Miles McSurely, who resides on Section 9, Washington Township, Van Buren
County Iowa, is one of the few pioneer settlers who has lived to witness
the wonderful development of this grand state which far surpasses the most
sanguine day dreams of the pioneer, as with brave heart and sinewy arm
he entered the forests of the Des Moines Valley to hew out the logs, puncheons
and clapboards, for a house and wrest from its primitive growth of forest,
the soil which was destined to become the foundation upon which was reared
this vast commonwealth.
Mr. McSurely is a native of Ohio, born February 9, 1809, and the second in order of birth in a family of seven children, whose parents were James and Maria McSurely. His father a native of Ireland, came to this country at the close of the Revolutionary War and for a time made his home in Kentucky.

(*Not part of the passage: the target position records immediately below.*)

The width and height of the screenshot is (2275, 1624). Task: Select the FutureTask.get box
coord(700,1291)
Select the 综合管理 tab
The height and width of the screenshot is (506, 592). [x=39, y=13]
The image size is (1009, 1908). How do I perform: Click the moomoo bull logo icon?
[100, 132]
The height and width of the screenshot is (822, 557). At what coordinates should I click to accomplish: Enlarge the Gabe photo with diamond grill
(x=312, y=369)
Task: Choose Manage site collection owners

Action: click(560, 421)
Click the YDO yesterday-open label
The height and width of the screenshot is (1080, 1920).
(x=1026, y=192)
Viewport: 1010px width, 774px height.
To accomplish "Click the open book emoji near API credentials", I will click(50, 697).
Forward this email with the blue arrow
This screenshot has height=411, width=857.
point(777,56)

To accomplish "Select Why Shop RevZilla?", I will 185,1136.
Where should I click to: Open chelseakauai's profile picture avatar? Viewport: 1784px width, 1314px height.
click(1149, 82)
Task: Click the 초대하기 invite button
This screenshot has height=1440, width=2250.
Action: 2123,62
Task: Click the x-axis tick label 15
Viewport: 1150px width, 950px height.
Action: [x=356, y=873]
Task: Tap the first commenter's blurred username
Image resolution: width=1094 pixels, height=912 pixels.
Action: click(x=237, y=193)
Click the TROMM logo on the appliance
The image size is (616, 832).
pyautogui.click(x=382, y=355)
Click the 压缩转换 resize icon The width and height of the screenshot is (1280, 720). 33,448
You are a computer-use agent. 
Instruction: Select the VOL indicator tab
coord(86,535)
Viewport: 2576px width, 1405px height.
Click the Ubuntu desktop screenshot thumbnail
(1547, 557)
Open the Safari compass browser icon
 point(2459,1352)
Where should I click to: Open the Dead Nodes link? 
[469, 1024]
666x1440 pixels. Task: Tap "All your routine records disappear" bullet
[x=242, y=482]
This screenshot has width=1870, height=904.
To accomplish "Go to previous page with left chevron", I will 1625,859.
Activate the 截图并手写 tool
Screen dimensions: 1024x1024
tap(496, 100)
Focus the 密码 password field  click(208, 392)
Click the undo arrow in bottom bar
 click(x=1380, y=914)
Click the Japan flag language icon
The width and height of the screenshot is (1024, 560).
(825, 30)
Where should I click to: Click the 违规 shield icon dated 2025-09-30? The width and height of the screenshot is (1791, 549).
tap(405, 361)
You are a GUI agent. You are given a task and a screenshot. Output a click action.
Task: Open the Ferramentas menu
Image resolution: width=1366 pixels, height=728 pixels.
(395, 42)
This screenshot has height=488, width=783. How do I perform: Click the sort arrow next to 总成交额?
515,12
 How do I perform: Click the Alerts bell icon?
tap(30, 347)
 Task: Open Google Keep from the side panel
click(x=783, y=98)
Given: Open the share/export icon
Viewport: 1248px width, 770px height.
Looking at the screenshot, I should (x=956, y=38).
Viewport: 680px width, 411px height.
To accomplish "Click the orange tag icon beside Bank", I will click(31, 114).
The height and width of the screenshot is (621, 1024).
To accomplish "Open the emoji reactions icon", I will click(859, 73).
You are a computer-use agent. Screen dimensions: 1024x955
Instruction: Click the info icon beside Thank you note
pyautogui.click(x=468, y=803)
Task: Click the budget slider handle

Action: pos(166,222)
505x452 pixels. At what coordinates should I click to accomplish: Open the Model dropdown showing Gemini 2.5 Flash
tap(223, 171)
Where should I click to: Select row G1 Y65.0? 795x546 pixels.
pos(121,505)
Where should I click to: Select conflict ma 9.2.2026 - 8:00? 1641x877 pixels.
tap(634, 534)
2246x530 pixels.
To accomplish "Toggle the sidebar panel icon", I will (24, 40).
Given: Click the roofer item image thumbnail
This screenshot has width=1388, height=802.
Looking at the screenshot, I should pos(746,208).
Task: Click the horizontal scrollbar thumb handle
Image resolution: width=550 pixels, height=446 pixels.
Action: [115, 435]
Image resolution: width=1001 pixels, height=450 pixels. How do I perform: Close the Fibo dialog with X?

He there married and then removed with his bride to Ohio, where he followed
his trade of weaving until his death, which occurred in 1840. His wife
was a native of Kentucky and died in the Buckeye State in 1833.
The subject of this sketch grew to manhood in Ohio, and in his youth learned the trade of a ship carpenter. Having attained to man’s estate on January 24, 1833, he wedded Miss Catherine McCann, daughter of John and Elizabeth Rose McCann. The young couple started in life with a capital consisting of health, energy and mutual confidence, their aim being to secure a comfortable home. After working for three or four years at his trade on the Ohio River, they decided to try their fortune in the wild west, by which term Iowa was then known, and in March of 1837, Mr. McSurely entered one hundred and sixty acres of land from the Government in Van Buren County.
The following spring the family moved into a little log cabin which he had hastily erected and began life in true pioneer style. The dimensions of the dwelling were 14 x 16 feet and it was destitute of a floor except the earth, and several weeks elapsed before Mr. McSurely could spare the time to prepare the puncheons for a floor.
After eighteen months, he sold out and began the improvement of another quarter section. This he also disposed of and in June of 1844, bought the farm upon which he has made his home continuously since. Forty-six years have served to transform that barren tract into a region of great fertility and productiveness. A neat and commodious dwelling, tastefully furnished, and provided with all the comforts of life, furnish them a home; and this is surrounded by barns and outbuildings such as are indispensable to the model farm of the nineteenth century. Fences have divided the land into well kept fields, and the neatness and order, which there reign, give evidence to the passerby of the thrift and industry of the owner, who has labored indefatigable for the interests of his family. He has however, not been alone in his efforts, but has been ably assisted and seconded by his estimable wife, who ever bore her part of the hardships and trials of earlier days and who unremittingly cared for the household affairs while her husband was busy in the fields.
The long period of fifty-eight years has elapsed since this worthy couple, as man and wife, started out on life’s journey together. As in the common lot, they have met with reverses and discouragements, but altogether theirs has been a happy and prosperous life. Their union has been blessed with a family of ten children, seven of whom are yet living: Mary J., the eldest, is now the wife of E. Nesmith, of Davis County, whom she has six children: Dora, Minnie, Cora, Eliza, Ella and Bertha; Margaret, the second of the family is now deceased; William makes his home in California; Benjamin who was a member of Company G, Third Iowa Infantry, died in Mexico Missouri during the service; Rufus is also deceased; Anderson, who is living in Montana, enlisted in Company G, Third Iowa Cavalry in 1863, and served until the close of the war; Hannah cares for her parent in their old age and has charge of the household duties; James is a resident of Keosauqua; Kate is the wife of J.W. McManaman, of Decatur County Iowa and the mother of six children—Rufus, Mary roscoe, I.W., Kate, and Robert. John, who is now in the west, completes the family.
At one time Mr. McSurely owned four hundred and sixty-three acres of land. Of this he retains one hundred and sixty acres as a home for himself and wife, and the balance he has given to his children. As they leave the parental roof for homes of their own, he has given to each enough money or property for which they may make a good start in life and in return received the care and love of dutiful children. Their daughter, Hannah, still remains with them, caring for them in their declining years with a filial devotion that is sure of a blessed reward. But as you talk with the worthy couple of bygone days, they will tell you that the happiest moments of their lives were spent in the log cabin of long ago with their children all about them; when neighbors were few, but as they met to exchange the hospitalities of their humble homes it was with the true hearty friendship characteristic of this sturdy generation which is now slowly but surely passing away. Mr. McSurely has always been an active Republican in politics. He enjoys the confidence and high esteem of his friends and neighbors, and is well deserving, a place among the representative citizens of Van Buren County.
I am not related, and am only copying this for the information of those
who might find this person in their family.